Leo Svirsky, the 17-year-old piano prodigy behind D.C. band Baby Killer Estelle, has just had a brainstorm. “How awesome would our show be,” he wonders, “with a monkey on stage?”

Awesome, maybe; special, definitely. Yet Svirsky, who has a genetic condition that renders him legally blind, has resigned himself to primate-free performances. Helper monkeys, he reports, “are only for quadriplegics.”

Fortunately, Baby Killer already has a pretty good stage show. Svirsky’s keyboard wizardry and Rollinsesque vocals fuse with 16-year-old drummer Sam Shahin’s crack blastbeats to make the prog/klezmer/hardcore/cabaret duo quite the spectacle. Lady Macbeth’s Hands, the band’s first proper album, will be released around Halloween by local indie Kill All the Grownups.

“I’ve had an innate hatred of bureaucracy” for a while, says Svirsky, who on the album plays like he’s exorcising some demons. His family, for instance, had to battle schools unwilling to accommodate his disability. “He grew up with everything being difficult,” says his mother, Janet Svirsky. “[H]e lives very much in his head.” That’s not a particularly bad place to live, considering Svirsky’s savantlike aptitude. “He was sight-reading Chopin études at 9 or 10…and was composing at 8,” reports Janet.

Svirsky, however, avows that the classical community sometimes can be a bore. His desire to make overtly political music propelled him in 2004 to pair up with fellow Levine School of Music student Shahin to experiment with punk and free jazz. “The environment of classical music is nowhere near as supportive or interesting as the environment of the hardcore scene,” Svirsky says, describing a stifling, competitive recital circuit that lacks DIY’s egalitarianism.

Baby Killer’s first show was at a 2004 Levine recital, an unlikely venue for a band trying to follow in the footsteps of Washington’s hardcore wunderkinds Mass Movement of the Moth. Shahin was surrounded by Mission of Burma–style soundproofing so his drumset wouldn’t bury Svirsky’s unamplified screams during their performance of John Zorn’s Masada, a free-jazz suite grounded in the radical Jewish musical tradition.
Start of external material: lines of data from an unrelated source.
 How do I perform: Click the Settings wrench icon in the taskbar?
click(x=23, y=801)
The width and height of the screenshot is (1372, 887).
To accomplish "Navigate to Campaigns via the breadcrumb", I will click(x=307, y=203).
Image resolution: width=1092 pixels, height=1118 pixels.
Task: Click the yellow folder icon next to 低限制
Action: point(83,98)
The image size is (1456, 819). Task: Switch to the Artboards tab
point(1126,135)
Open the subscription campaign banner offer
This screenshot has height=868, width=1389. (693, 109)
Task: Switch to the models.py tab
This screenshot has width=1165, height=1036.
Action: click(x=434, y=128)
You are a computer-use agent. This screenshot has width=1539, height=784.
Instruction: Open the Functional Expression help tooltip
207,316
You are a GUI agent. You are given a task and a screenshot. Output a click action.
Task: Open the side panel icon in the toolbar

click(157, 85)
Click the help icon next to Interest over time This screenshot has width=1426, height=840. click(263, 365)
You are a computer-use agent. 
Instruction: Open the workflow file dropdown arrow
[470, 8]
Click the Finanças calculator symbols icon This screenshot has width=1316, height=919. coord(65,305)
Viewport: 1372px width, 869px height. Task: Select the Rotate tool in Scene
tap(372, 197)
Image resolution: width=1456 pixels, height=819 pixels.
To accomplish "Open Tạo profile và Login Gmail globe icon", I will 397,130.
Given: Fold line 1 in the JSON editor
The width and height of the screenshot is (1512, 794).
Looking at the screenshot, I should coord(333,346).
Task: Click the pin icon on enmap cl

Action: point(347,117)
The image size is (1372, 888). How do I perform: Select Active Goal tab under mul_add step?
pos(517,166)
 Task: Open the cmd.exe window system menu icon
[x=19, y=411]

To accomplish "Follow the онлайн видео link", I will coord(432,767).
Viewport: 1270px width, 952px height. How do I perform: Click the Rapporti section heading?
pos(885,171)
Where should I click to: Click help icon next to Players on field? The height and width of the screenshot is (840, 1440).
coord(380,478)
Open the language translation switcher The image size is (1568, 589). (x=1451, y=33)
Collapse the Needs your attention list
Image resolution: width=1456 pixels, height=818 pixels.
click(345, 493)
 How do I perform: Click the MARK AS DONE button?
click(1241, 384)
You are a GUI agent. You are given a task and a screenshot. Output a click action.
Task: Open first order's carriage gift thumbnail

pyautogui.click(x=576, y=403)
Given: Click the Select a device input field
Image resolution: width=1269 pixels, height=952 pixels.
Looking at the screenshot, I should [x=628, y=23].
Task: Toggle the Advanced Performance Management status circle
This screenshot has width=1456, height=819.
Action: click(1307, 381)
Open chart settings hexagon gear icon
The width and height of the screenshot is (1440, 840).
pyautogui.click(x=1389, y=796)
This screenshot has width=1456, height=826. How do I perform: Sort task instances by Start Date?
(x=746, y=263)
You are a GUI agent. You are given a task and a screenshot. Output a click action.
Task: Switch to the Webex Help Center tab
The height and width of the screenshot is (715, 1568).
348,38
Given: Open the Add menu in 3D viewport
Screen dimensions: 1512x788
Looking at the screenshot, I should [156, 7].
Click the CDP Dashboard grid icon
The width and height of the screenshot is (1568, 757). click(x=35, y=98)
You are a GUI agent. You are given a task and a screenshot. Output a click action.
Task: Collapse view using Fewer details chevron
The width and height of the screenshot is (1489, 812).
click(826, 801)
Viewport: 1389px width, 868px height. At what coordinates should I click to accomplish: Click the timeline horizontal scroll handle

“The performers after us changed the schedule so we went last,” says Shahin. “They were like, ‘Oh, we have to follow you guys?’”

Baby Killer’s now working with original, more bookish material. The bandmates have bonded over Svirsky’s eye condition—Shahin helps the pianist order from menus and gently guides him around threatening trash cans—but there’s also an intellectual connection. A conversation with either musician will give any political scientist or theologian a run for his money. The duo’s arguably catchiest number is an indictment of postmodern capitalist culture called “Guy Debord Is Dead.”

Still, the band’s familiarity with Situationistic philosophy isn’t quite as impressive as its instrumental talent. “I’d like to consider [Mass Movement of the] Moth original, but what Baby Killer—” says Moth drummer Joey Dubek, trailing off as he searches for the right words to describe his former classmate. “What Leo is trying to do is so much more, just because he is a virtuoso and a prodigy in every sense.”

“Sam is like a sponge and Leo is pretty much a genius,” says Tom Teasley, Levine School’s percussion chair, who’s helped Baby Killer prepare for recitals. “I think it is highly unusual to find young musicians who are so creative.”

The band’s going to need to use that creativity to last. Late-summer practice was out of the question, as Svirsky was in Austria performing works by 12-tone composer Anton Webern with the Bratislava Chamber Orchestra. Now he’s adjusting to freshman year at the University of Maryland, and Shahin faces an equally demanding school schedule.